◆ EXERCISE AIM ◆
Write the next part of the commentary on Boris Johnson and the Conservatives' local council wins, starting right after its last sentence.

::: EXCERPTED PASSAGE :::

By the way, Labour always complain about the shortage of women in the House of Commons. In reality, the Commons is well represented by women. Jill Mortimer will add to their number:

Voters do not care about Boris’s curtains

I caught the end of Sky’s coverage on Friday morning.

They interviewed Professor Tony Travers from the London School of Economics. He said that voters do not care about Prime Minister Boris Johnson’s Downing Street flat refurbishment. He ended by saying that Boris Johnson is a ‘lucky’ politician.

I disagree that Boris is ‘lucky’. Boris is the type who, when told he cannot do something, will go ahead and achieve it.

The Opposition benches — from Labour to the Lib Dems to the SNP — told him that he could not get a Brexit deal and get us out of the European Union. Yet, he did.

The Opposition also said that Boris should have signed an agreement with the EU’s drugs agency during coronavirus. Thank goodness, he ignored them. We were able to be the first nation in the world to start rolling out the vaccines in December 2020. The EU nations are lagging behind, woefully.

On Election Day, Guido Fawkes reported on a YouGov poll about Boris’s refurb which shows the same lack of interest:

It seemed like an opportunistic pre-election play by Labour and the media to shrink Conservative votes. It did not work. People saw through it.

Oddly, the same people making a big deal out of the Downing Street flat never once asked why Tony Blair and later Gordon Brown — both Labour PMs — spent so much money on it over a period of years from 1997 to 2010. By the way, The Independent‘s John Rentoul is hardly a Boris supporter:

Local councils: notable big wins for Conservatives

The Conservatives have scored notable wins in England.

::: PROVIDED DATA :::

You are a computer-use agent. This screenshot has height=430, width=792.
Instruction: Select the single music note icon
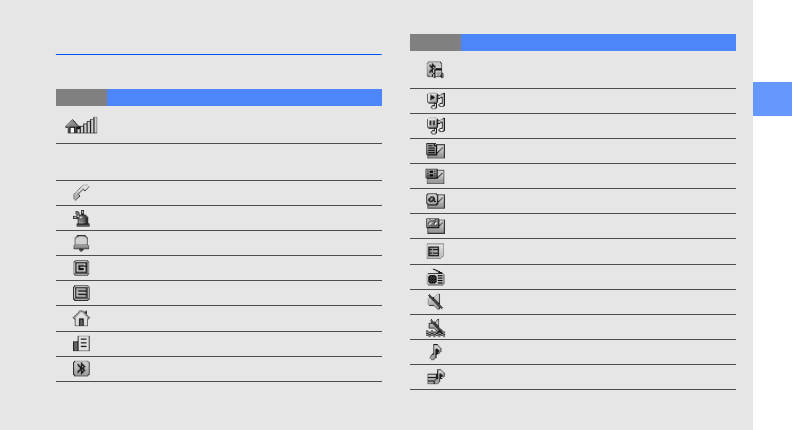coord(435,352)
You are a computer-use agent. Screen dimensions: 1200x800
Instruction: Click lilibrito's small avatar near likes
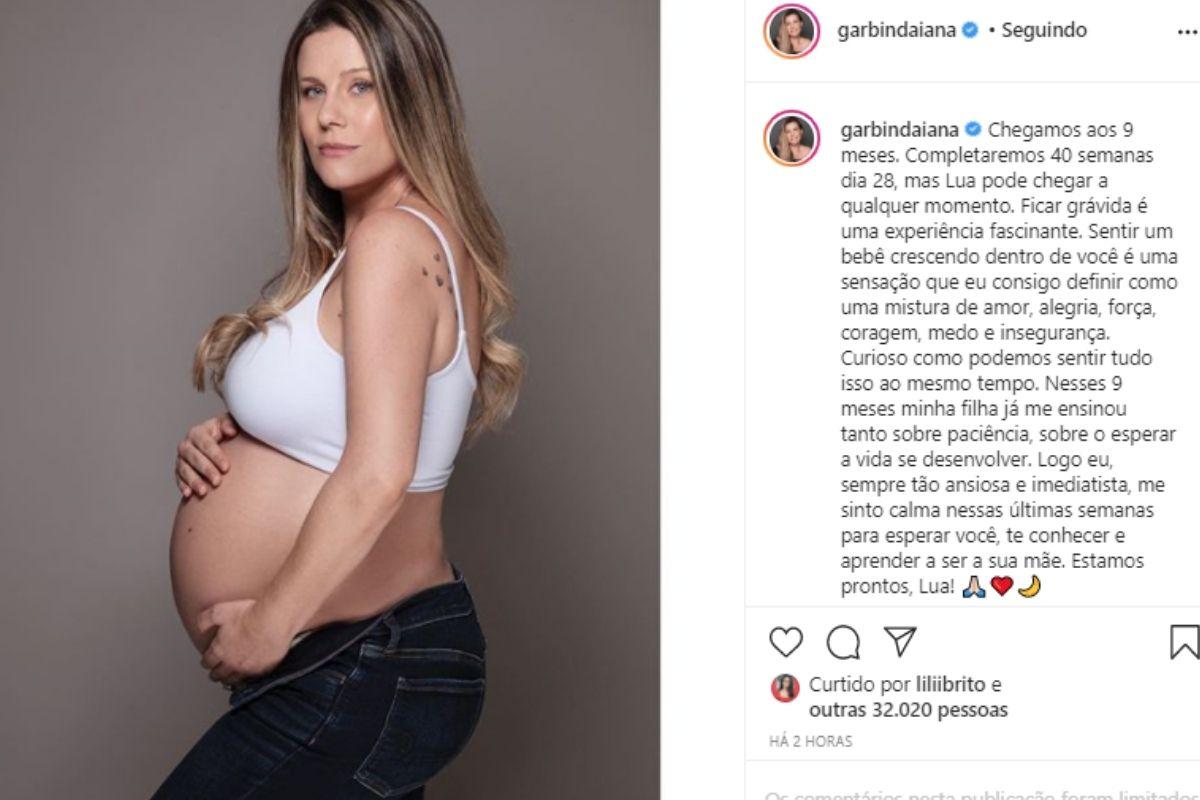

:::

◆ RESULT BELOW ◆
Not all the council elections are in yet. Counting continues over the weekend. However, we have a few results.

West Midlands

The Guardian reported on the West Midlands:

Early council results showed Labour losing a string of seats, among them 12 seats to the Conservatives in Dudley, giving the Tories control of the council. Of the first 14 seats declared for Nuneaton and Bedworth in Warwickshire, the Conservatives took 13, winning back control of the council from Labour.

In Redditch in Worcestershire, the first nine seats declared all went to the Conservatives, seven being taken from Labour, including Labour’s former council leader and deputy leader.

North East

The Conservatives took control of Northumberland council from no overall control.

South East

The Conservatives also won Harlow Council in Essex, not far from London.

The Guardian said:

A number of Conservative gains were aided by the party acquiring what was a significant Ukip vote from the last time they were contested, in 2016 or 2017, illustrating the scale of the long-term, structural issues facing Labour.

The UKIP factor had mostly to do with the fact that the party had no candidate in those elections. Therefore, there was no one to siphon away Conservative votes.

However, there is more to it than UKIP in the West Midlands and parts of the North. A number of Conservative MPs were elected to represent constituencies in those regions in 2019. They are local and they are serving the people of those areas on the ground and in Parliament. Two Conservative regional mayors, Andy Street of the West Midlands and Ben Houchen of Teesside, have been doing a great job in working with the UK Government on various local projects to revitalise those areas. 

Ultimately, via MPs and regional mayors, the Conservatives hope to build a solid voting base in previous Labour strongholds. Labour and the media said that the 2019 victories for the Conservatives were a one-off. I beg to differ. These election results are proving them wrong.

North West

An example of that is in the Audley and Queens’ Park ward of the unitary council of Blackburn with Darwen in the North West. It now has a Conservative councillor, a laudable result, for Tiger Patel (more here):

There was also a big Conservative win in the Royton North ward of Oldham Council in Lancashire:

Questions for Labour’s Starmer

Sir Keir Starmer has been Labour leader only for a short period of time.

It would be easy, though unfair, to lay all the blame at his feet.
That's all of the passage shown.